Records for processing:
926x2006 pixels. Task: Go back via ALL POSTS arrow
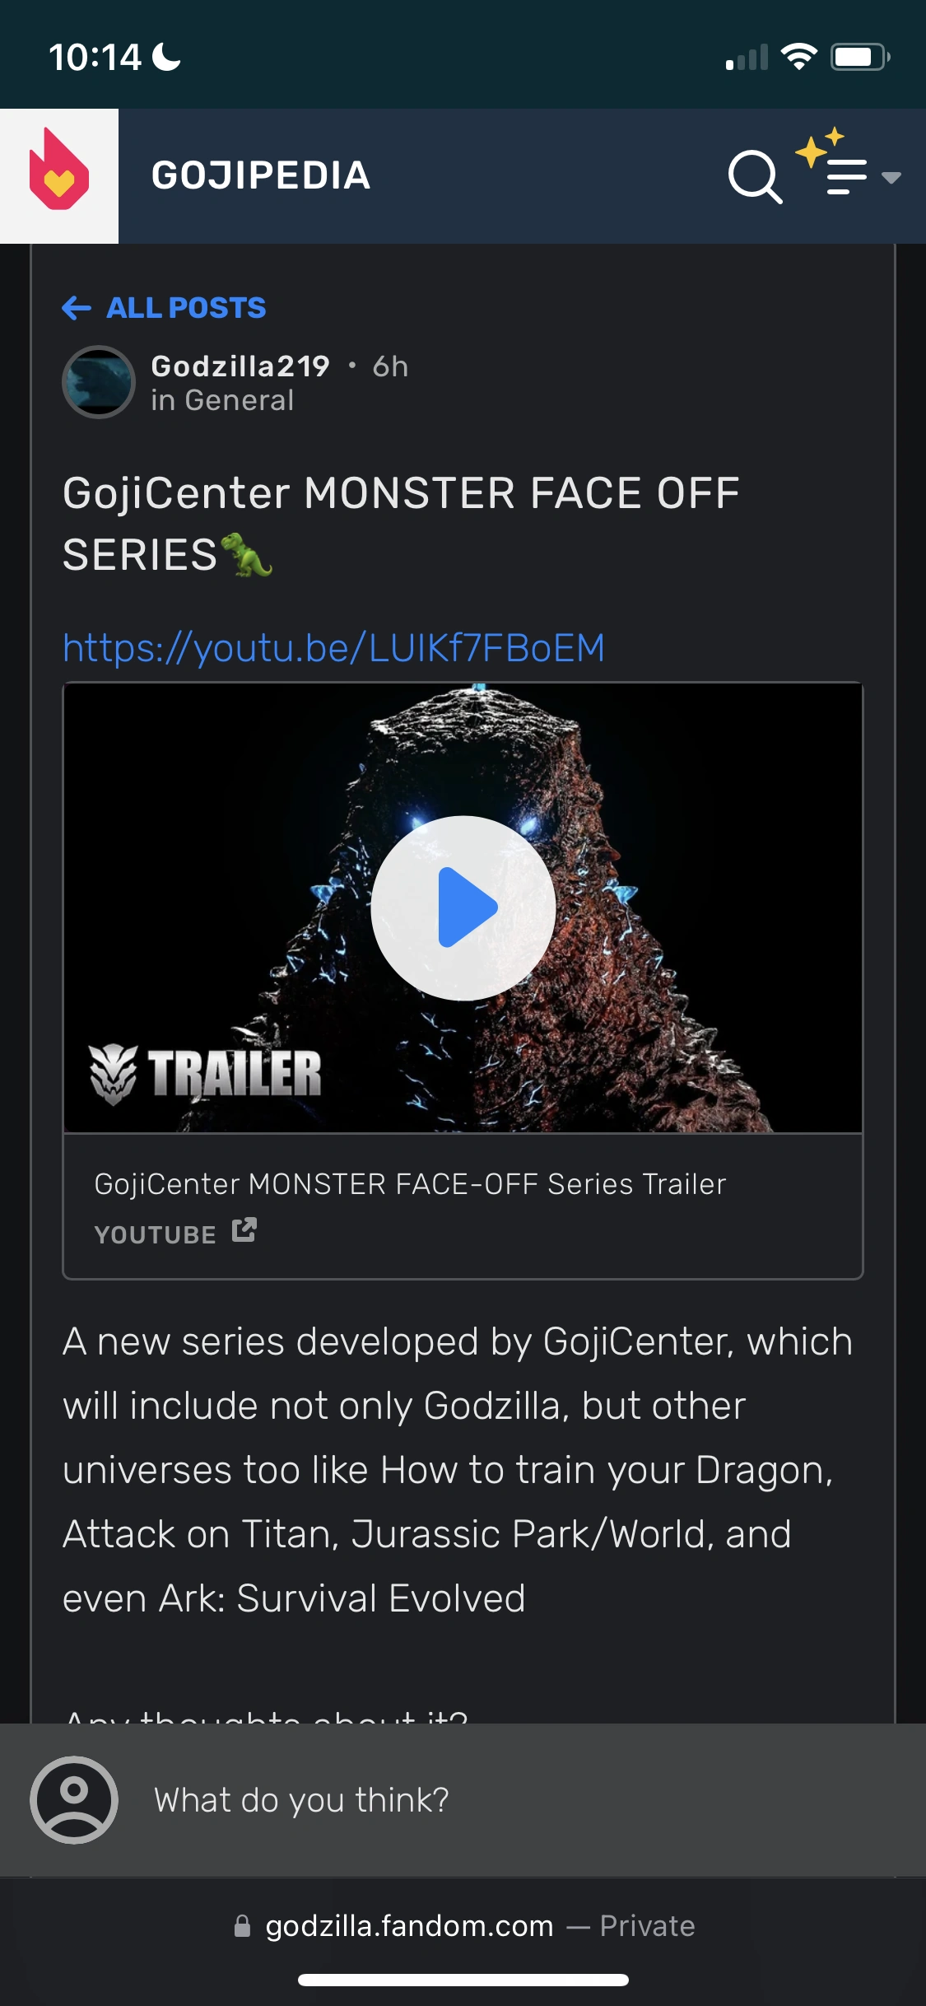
==
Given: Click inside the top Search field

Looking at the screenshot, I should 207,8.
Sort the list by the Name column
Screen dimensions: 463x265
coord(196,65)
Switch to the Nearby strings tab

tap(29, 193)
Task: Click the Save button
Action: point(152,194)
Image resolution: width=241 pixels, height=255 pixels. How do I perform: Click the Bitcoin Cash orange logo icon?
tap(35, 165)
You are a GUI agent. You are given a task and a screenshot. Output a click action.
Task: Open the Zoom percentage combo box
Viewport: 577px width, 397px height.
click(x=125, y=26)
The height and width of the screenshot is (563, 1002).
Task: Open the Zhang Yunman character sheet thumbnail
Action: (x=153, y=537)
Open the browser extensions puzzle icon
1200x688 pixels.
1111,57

Problem details:
Reproduce verbatim the lines of the records starting with the line that contains "Image resolution: width=241" and going on through the line that contains "tap(35, 165)", both included, and give only those lines.

Written solution:
Image resolution: width=241 pixels, height=255 pixels. How do I perform: Click the Bitcoin Cash orange logo icon?
tap(35, 165)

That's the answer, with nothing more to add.